Joint pain, also called arthralgia or arthritis, is a common medical complaint characterized by discomfort, swelling, aching or general pain in or around your joints. Joint pain varies in severity and may stem from injuries, overuse of a particular joint, or illnesses, such as rheumatoid arthritis, osteoarthritis or tendinitis. In addition to medical treatment, such as anti-inflammatory and pain-relieving drugs, physical therapy, ice packs, particular foods and nutrients may help reduce your symptoms.
Fruits and Vegetables
Fruits and vegetables provide an assortment of vitamins, minerals and antioxidants, which help protect your body from infections and disease. According to a "Nutrition Science News" article from January 1999, the antioxidant vitamin C may reduce cartilage loss and reduce the progression of osteoarthritis. Antioxidants may also help reduce tissue damage associated with chronic joint pain. Valuable sources of vitamin C include red bell peppers, citrus fruits, berries, tomatoes, spinach, broccoli, baked potatoes with skin and sweet potatoes. Additional antioxidant-rich fruits and vegetables include cantaloupe, guava, mangoes, Brussels sprouts, cabbage, pumpkin, red grapes, red plums, pears and apples. Incorporate a variety of fruits and vegetables into your meals and snacks routinely for maximum benefits.
Dairy Products
Dairy products provide significant amounts of protein and nutrients, such as vitamin D, B vitamins and calcium. According to the University of Maryland Medical Center, consuming 1,500mg of calcium per day can help heal muscles and connective tissue -- primary causes of joint pain associated with tendinitis. To meet your calcium needs, aim for three or more servings of dairy products or calcium-rich equivalents daily. Consuming airy products in modest amounts throughout each day rather than consuming all of your calcium at once enhances absorption. Examples of calcium-rich, nutritious dairy products include skim and low-fat milk, yogurt, cottage cheese, sour cream and hard cheeses. Choose low-fat versions most often to prevent excessive saturated fat intake.
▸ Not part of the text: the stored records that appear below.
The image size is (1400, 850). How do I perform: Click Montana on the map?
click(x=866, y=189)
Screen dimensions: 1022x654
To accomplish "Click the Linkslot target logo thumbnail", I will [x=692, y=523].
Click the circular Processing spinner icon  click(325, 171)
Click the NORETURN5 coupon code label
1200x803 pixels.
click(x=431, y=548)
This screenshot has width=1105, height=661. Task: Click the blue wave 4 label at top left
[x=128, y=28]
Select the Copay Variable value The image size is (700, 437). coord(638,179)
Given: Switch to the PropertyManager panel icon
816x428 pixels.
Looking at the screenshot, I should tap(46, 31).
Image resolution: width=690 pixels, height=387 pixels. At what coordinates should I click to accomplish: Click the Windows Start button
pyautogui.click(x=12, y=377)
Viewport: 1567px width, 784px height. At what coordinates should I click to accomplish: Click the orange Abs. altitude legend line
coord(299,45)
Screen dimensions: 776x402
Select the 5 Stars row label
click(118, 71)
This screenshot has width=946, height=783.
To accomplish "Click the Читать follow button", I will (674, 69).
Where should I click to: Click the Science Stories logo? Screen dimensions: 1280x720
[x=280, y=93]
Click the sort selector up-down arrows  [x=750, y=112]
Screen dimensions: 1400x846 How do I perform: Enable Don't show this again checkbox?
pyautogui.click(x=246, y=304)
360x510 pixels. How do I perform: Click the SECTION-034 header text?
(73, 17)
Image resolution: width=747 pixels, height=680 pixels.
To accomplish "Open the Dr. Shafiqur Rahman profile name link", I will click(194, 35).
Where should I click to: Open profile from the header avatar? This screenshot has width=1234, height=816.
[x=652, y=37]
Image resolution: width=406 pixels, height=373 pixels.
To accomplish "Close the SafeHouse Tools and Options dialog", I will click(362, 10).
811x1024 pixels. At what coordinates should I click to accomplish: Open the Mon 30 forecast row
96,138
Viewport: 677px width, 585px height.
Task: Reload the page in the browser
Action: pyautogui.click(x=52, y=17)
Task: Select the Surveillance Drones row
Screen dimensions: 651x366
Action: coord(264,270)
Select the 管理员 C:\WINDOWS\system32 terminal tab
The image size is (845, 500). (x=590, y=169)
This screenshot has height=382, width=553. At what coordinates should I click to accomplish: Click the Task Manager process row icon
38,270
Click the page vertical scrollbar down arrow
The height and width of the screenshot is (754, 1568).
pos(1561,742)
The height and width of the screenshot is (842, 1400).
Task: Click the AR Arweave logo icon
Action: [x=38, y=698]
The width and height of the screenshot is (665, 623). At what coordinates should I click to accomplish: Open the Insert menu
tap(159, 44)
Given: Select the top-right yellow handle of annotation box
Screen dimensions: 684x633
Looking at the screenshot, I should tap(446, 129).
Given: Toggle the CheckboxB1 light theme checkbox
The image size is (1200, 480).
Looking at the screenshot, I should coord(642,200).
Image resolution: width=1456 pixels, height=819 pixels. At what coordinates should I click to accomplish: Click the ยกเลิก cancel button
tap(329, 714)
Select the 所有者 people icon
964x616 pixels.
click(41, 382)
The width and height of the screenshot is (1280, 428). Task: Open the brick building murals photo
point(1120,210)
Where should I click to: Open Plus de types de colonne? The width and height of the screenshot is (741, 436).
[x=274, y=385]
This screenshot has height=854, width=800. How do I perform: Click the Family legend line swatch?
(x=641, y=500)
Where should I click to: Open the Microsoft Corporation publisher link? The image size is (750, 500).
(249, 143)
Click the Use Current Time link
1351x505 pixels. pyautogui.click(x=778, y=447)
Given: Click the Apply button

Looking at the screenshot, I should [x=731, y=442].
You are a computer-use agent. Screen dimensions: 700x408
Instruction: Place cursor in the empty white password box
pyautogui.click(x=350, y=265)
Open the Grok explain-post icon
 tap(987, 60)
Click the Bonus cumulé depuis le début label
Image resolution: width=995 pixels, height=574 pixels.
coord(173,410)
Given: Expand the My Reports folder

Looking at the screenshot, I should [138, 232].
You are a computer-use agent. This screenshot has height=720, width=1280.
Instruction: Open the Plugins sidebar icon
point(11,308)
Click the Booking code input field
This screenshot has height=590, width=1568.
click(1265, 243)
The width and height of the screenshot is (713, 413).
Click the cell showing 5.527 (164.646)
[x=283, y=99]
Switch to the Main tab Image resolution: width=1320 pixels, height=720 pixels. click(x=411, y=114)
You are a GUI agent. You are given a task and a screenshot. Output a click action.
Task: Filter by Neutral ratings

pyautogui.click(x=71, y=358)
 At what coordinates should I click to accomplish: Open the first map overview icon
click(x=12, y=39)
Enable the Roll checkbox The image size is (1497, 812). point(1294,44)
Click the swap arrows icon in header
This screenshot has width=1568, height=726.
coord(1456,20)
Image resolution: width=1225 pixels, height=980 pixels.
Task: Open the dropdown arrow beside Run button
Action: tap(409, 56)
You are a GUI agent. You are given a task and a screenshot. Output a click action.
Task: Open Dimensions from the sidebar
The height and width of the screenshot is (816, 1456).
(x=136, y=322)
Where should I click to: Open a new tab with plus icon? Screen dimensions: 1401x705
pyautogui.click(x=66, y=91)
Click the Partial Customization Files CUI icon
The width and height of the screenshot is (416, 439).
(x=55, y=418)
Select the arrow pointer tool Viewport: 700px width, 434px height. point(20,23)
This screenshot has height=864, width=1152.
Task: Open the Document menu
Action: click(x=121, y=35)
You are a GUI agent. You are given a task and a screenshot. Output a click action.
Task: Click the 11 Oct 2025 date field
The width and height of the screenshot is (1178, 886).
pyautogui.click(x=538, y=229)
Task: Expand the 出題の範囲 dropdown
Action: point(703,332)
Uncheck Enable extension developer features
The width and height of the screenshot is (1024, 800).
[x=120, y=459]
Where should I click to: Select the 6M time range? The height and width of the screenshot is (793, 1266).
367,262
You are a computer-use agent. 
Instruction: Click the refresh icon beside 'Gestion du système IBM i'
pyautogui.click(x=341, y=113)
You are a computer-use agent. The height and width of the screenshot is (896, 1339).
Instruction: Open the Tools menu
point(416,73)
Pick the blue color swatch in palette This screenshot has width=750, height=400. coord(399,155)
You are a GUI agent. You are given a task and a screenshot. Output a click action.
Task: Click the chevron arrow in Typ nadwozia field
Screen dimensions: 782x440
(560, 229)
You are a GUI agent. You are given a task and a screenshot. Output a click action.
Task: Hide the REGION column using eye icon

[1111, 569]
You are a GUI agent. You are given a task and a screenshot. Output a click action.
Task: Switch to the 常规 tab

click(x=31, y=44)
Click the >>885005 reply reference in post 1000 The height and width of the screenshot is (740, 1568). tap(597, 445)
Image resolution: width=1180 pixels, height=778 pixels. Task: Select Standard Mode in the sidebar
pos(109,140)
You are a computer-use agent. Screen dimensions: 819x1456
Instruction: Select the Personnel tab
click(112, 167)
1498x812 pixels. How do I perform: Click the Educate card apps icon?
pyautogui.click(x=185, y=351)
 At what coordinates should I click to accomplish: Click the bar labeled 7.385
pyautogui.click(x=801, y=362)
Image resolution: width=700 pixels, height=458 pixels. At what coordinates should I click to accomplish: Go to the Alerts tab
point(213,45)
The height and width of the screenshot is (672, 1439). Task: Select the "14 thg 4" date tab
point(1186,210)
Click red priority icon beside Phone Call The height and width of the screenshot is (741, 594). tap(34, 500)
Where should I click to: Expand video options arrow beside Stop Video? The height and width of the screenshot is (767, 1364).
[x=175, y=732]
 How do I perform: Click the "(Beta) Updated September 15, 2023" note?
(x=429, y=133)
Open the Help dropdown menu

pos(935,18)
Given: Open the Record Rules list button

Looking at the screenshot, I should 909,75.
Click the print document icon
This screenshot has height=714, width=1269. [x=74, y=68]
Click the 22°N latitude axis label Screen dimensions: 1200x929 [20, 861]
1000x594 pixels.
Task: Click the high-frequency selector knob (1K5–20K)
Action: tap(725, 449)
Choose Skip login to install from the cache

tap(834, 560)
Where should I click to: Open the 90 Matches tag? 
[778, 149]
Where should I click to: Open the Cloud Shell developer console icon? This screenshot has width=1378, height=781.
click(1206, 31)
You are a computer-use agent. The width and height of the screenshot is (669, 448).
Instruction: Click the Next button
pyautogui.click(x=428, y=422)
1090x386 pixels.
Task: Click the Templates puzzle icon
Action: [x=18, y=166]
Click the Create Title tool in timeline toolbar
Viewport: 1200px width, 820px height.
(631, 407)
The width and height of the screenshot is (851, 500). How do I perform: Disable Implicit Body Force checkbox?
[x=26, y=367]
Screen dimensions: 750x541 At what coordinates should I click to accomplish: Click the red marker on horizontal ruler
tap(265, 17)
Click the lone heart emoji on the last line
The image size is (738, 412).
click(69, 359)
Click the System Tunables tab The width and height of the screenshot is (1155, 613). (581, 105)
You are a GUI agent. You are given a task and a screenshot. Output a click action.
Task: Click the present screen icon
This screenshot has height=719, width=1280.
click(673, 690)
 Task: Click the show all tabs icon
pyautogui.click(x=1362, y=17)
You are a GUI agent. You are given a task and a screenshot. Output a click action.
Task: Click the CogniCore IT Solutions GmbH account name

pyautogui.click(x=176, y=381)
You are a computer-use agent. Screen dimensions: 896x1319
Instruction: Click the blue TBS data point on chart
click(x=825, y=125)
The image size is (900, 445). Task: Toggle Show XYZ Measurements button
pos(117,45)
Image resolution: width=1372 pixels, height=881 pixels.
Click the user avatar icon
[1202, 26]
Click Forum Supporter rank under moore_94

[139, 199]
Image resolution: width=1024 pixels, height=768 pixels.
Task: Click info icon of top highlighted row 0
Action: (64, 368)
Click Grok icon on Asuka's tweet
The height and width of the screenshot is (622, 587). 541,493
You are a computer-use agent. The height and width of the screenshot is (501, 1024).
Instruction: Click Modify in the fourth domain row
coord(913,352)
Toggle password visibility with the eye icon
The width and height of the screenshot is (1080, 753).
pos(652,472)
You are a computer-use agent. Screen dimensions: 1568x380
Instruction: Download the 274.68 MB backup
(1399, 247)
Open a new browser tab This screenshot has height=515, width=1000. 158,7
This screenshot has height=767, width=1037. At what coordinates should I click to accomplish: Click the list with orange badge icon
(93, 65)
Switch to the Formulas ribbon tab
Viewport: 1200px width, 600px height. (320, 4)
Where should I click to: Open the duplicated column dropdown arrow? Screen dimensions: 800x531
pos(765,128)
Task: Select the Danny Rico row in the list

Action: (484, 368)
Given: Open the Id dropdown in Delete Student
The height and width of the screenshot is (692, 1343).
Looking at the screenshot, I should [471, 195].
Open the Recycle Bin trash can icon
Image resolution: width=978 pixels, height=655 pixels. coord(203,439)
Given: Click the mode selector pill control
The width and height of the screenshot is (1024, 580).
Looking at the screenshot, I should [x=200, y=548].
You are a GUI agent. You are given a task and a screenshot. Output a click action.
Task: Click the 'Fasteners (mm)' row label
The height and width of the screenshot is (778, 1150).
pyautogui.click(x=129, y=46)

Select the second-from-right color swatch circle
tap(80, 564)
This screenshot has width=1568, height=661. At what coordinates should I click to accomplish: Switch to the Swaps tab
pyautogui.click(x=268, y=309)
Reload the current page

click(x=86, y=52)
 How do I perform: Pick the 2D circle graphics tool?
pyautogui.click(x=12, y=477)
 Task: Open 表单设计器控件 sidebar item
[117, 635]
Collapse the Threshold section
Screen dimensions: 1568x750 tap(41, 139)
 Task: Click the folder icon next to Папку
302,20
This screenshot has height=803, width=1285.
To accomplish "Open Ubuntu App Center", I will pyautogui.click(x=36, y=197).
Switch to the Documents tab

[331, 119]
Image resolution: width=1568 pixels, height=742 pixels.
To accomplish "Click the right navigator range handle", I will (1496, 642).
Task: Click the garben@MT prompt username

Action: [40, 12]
Fatty Fish, Flaxseed and Walnuts
Fatty fish, flaxseed and walnuts provide omega-3 fatty acids -- healthy fats your body requires and must obtain from dietary sources. Omega-3 fats promote positive heart health and brain function and may help alleviate pain and inflammation linked with arthritis, according to the University of Maryland Medical Center. For maximum benefits, incorporate fatty fish, such as salmon, albacore tuna, herring, lake trout, halibut, flounder and sardines, and ground flaxseed, flaxseed oil, walnuts or walnut oil into your diet regularly. Choose fish over red meat, which may exacerbate inflammation, most often for added benefits.